このブログを始めてから「観てみよう」と思わせてくれる映画を
いくつも知ることが出来るので、とても嬉しいです。
by ken (2005-05-16 13:55) 

lucksun

はじめまして。TBありがとうございました。
絵を買ったとは!ずいぶん惚れ込みましたね。
でも、わかります。その気持ち。
この映画は、珍しく2回たてつづけに観てしまいました。
見終わって何日かたちますが、オランダに行きたくなりました。
あの絵もいつか、必ず観てみたいと思っています。

こちらからもTBさせていただきます。
kenさんのブログ、楽しそうなのでじっくり読ませていただきます。
今後ともよろしくお願いします。
by lucksun (2005-08-16 22:13) 

ken

lucksunさん、ようこそ。
絵のある生活、悪くないですよ~。オランダにも行ってみたいですねえ。
やっぱりナマ絵も見てみたいしなあ。
by ken (2005-08-17 04:45) 

こんばんは!
なるほど~、《グリートの絵を描くと決めたフェルメールが彼女の表情を確かめるシーン》の照明・・・もう一度観ないと!というか、映画館で見たかった・・・と思っちゃいます。
事実、あの絵の女性は妻?娘?使用人?と、誰なのかは不明らしいですよね。
私には、あの女性はやっぱり純粋無垢な(妻ではないな・・・娘ではないとまでは言い切れない)、フェルメールに何かしらの想いを寄せている表情に見えてなりません。。。
それにしても、この映画をイギリスが手がけていたとは、、、ショック・・・な~んて偏見を持ってはいけませんが、TBさせてくださ~い。
by (2005-09-19 22:58) 

ken

そういえば最近はもう「二番館」というものを見かけなくなりましたね。
昔はロードショーで見逃しても、必ずやどこかで観られたものですが
そんなことが出来なくなったのも、なんとなく寂しいですねえ。
やっぱりスクリーンで見たい作品ってありますからね。
by ken (2005-09-19 23:57) 

てくてく

結局モデルは定かではない感じ・・・なのですね。
それがまたミステリアスで想像力を書き立てるのでしょう。
映画もとても綺麗で、引き込まれました^^
by てくてく (2008-11-12 01:32) 

ken

フェルメールという作家のことを詳しく知った今だと、どんな風に映るのか
改めて観てみたくなりますね。
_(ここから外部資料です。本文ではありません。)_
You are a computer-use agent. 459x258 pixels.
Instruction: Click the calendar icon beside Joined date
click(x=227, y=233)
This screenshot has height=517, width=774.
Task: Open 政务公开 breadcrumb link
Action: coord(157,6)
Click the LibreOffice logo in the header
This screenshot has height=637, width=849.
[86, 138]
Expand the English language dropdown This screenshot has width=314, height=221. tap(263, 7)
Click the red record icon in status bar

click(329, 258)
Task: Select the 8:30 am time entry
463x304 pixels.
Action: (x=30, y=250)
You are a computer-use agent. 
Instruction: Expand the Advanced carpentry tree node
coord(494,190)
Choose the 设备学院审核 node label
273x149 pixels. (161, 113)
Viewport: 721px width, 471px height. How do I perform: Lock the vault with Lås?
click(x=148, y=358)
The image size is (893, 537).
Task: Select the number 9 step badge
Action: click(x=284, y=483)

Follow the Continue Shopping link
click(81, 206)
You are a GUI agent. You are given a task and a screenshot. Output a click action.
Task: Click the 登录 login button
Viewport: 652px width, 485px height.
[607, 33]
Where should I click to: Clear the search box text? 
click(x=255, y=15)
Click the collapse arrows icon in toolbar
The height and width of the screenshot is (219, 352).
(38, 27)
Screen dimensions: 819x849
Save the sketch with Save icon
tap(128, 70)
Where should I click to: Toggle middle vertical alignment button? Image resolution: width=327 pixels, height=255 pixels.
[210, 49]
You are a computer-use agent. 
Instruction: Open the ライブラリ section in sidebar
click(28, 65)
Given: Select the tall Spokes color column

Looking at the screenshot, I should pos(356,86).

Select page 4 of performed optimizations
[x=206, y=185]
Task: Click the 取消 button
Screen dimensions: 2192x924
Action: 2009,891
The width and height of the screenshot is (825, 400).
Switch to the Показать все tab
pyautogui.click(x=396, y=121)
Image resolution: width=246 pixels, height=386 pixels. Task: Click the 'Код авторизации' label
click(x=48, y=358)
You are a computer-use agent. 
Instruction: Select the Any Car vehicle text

nice!ありがとうございます。
by ken (2008-11-12 10:32) 

hana

こないだテレビでやっていたので観ました。
この映画はフィクションなのですね。
まるで本当にあったようなストーリーでのめり込みました。
スカーレットヨハンソンはグラマーが売りの娘っていう偏見を持っていたのですが、この映画でそれが払拭され、魅力的な女優さんだと思いました。

「モンパルナスの灯」など、画家もの映画、好きです。


by hana (2008-12-03 11:26) 

ken

「モンパルナスの灯」は知りませんでした。
画家モノでは「ポロック 2人だけのアトリエ」もオススメですよ!
nice!ありがとうございます。